In 2017, a picture of the South Korean President’s very handsome bodyguard went viral, and a group of us authors swooned and then decided we’d create a set of romances, that celebrated diversity and featured handsome Asian heroes.
On Asian Valentine’s Day, in August 2018 we launched Kiss Me, which featured eight contemporary sweet romances where each had a hero that was Asian.
Our readers enjoyed the stories with different locations from Hong Kong to Australia to the USA, and we’ve loved all the positive reader feedback.
We talk about wanting diversity in our books, and yet when an author “dares” to write outside of their cultural boundaries they are attacked on social media and called “racist”. You can’t have it both ways. If you want diversity, you will have authors writing characters that have a different social and racial background to them. We need to believe in each author that they will research and write the best book they can (that is culturally sensitive).
We have a number of very talented authors who write for Mills and Boon, in Australian and New Zealand, who I personally know. They write heroes that are culturally different to them – handsome, walk-off the page heroes that are Italian, Spanish, Greek etc. Should they now not?
Years ago when I was learning to write romance, one of my “how-to” books specifically mentioned not to write a romance with a Russian hero. And guess what? Carol Marinelli was one of the first (or the first!) to write a Russian hero (loved that book!) and since then, hundreds of authors have now written romances with sexy Russian heroes.
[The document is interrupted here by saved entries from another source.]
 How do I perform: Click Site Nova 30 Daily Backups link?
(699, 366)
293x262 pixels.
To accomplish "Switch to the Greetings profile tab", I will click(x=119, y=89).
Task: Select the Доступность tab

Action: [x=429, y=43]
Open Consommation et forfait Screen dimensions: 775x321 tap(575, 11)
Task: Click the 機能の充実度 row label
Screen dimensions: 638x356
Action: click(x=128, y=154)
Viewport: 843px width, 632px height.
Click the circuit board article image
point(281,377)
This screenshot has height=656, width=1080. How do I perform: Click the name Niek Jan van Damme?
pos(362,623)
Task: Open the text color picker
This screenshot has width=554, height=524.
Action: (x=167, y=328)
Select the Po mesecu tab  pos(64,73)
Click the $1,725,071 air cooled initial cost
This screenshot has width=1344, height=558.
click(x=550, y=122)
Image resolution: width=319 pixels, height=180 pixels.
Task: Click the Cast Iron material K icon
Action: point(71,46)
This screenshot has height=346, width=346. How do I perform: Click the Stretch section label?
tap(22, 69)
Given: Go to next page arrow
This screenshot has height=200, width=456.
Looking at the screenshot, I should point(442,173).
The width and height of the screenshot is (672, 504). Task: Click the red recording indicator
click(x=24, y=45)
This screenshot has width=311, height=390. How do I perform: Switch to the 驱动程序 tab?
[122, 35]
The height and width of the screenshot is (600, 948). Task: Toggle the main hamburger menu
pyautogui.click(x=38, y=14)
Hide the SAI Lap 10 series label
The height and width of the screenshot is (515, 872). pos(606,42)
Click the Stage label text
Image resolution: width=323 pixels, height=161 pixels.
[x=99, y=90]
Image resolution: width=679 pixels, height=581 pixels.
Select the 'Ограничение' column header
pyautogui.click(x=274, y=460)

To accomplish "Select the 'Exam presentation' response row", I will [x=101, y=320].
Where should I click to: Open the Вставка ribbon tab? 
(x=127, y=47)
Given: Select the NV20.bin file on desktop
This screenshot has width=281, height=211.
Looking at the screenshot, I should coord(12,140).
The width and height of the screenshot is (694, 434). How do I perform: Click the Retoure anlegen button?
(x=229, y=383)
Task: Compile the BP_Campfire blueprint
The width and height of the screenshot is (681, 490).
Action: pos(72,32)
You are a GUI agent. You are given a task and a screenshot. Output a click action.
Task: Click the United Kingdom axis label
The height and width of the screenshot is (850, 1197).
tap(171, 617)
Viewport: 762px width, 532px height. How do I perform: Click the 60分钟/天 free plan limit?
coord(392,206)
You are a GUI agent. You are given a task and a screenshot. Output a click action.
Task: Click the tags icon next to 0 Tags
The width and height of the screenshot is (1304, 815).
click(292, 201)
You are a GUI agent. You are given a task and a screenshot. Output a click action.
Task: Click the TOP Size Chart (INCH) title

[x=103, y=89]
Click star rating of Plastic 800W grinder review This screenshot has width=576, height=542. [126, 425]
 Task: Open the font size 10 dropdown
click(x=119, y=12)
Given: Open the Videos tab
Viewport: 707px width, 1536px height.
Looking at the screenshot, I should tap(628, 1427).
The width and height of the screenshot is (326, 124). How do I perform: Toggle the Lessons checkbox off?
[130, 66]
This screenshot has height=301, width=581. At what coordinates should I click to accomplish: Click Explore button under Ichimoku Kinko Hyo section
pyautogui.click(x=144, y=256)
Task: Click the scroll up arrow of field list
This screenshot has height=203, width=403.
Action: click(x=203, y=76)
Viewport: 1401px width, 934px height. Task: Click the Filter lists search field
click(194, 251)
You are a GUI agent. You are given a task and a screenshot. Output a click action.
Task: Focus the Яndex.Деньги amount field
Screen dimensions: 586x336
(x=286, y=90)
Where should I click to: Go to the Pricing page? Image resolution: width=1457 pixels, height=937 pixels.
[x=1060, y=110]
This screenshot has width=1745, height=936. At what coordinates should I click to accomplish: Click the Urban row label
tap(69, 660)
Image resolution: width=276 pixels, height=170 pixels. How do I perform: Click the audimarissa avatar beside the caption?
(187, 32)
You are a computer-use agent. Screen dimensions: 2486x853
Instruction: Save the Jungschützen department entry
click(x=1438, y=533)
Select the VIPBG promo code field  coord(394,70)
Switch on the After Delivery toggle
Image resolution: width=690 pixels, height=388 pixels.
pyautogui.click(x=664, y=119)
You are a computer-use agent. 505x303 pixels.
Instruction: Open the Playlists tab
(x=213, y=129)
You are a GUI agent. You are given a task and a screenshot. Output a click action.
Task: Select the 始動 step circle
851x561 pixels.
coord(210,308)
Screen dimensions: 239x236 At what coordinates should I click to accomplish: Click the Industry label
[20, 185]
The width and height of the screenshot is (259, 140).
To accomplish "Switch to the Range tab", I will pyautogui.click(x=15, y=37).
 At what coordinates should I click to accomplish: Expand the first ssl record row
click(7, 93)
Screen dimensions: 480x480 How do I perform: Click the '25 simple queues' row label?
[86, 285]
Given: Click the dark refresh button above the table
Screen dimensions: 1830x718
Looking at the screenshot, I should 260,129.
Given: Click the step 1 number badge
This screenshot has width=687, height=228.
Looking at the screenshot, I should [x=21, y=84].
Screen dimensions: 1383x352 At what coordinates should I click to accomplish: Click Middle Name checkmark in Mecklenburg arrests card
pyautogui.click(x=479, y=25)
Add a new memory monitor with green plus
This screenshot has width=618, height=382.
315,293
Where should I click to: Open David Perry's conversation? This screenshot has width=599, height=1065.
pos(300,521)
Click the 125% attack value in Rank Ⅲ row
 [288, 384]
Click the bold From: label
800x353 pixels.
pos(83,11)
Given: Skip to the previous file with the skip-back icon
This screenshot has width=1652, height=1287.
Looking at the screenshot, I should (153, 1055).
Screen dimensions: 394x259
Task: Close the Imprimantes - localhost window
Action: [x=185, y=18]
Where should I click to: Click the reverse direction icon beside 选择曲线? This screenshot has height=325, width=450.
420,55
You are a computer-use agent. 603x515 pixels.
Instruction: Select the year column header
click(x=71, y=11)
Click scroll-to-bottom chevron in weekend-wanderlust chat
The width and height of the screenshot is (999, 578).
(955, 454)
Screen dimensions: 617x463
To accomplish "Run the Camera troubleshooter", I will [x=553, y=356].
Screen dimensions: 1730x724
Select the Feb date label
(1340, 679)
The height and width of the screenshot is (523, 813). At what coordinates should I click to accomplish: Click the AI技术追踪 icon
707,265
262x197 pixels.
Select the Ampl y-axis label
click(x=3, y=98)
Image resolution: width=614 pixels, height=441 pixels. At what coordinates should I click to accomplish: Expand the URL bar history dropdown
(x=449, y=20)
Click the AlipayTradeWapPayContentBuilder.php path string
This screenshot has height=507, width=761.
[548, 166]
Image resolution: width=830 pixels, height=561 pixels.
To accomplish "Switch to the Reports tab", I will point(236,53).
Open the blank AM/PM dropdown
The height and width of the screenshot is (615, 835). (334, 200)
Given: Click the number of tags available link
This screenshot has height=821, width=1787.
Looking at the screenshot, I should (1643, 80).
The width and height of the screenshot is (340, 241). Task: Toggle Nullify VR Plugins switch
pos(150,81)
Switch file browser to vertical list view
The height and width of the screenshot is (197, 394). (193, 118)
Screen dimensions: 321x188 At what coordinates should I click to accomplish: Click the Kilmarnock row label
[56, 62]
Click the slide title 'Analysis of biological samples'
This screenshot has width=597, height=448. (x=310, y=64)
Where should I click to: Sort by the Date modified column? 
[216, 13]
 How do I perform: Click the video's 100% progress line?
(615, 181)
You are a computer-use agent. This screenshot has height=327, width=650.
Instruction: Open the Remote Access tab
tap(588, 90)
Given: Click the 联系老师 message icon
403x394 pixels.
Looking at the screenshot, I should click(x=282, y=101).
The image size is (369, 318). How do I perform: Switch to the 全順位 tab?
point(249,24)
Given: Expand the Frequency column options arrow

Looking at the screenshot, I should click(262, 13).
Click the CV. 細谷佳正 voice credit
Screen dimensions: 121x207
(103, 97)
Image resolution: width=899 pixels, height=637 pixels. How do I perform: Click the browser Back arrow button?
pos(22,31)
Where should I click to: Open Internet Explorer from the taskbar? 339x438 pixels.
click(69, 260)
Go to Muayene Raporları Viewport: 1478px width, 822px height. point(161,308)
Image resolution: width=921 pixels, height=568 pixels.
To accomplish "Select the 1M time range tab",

So do we vilify or celebrate those authors who write outside of their cultural boundaries? I say we celebrate.
I recently met an upcoming author who’s written a story with a quadriplegic hero. Should she not to do so because she’s not quadriplegic? No. Her story sounds captivating and I want to read it.
My fellow Kiss Me authors and I have been publicly vilified on social media by a small group of authors and self proclaimed social warriors who think it’s acceptable to ridicule fellow authors. It’s not. It’s mean and it’s nasty.
My book, An Unexpected Forever, features an Asian hero and an Orthodox Jewish heroine. I spent so much time researching this book, and my acknowledgements to the people who helped me create my characters are in my “Dear Reader” letter at the end.
Why an Asian hero? Because the book is set in Hong Kong. I wanted a rich romance of two characters who were so diverse, yet attracted to each other, who had to work through the barriers between them so they could have a happily ever after. This is what romance is about.
If I had set the story in Melbourne, with an Australian hero, the story wouldn’t have had the strong depth of conflict between the hero and heroine.
And that’s why I love writing romance. It’s where a hero and heroine are able to work through their differences to come together. They each change each other in a positive way so they can have a happily ever after (or happily for now).
Authors who write diverse and complex books should be applauded not publicly shamed.
To our readers who support us, I say thank you from the bottom of my heart. I am truly grateful to be doing a job I love so much, and to be surrounded by so many awesome and talented authors.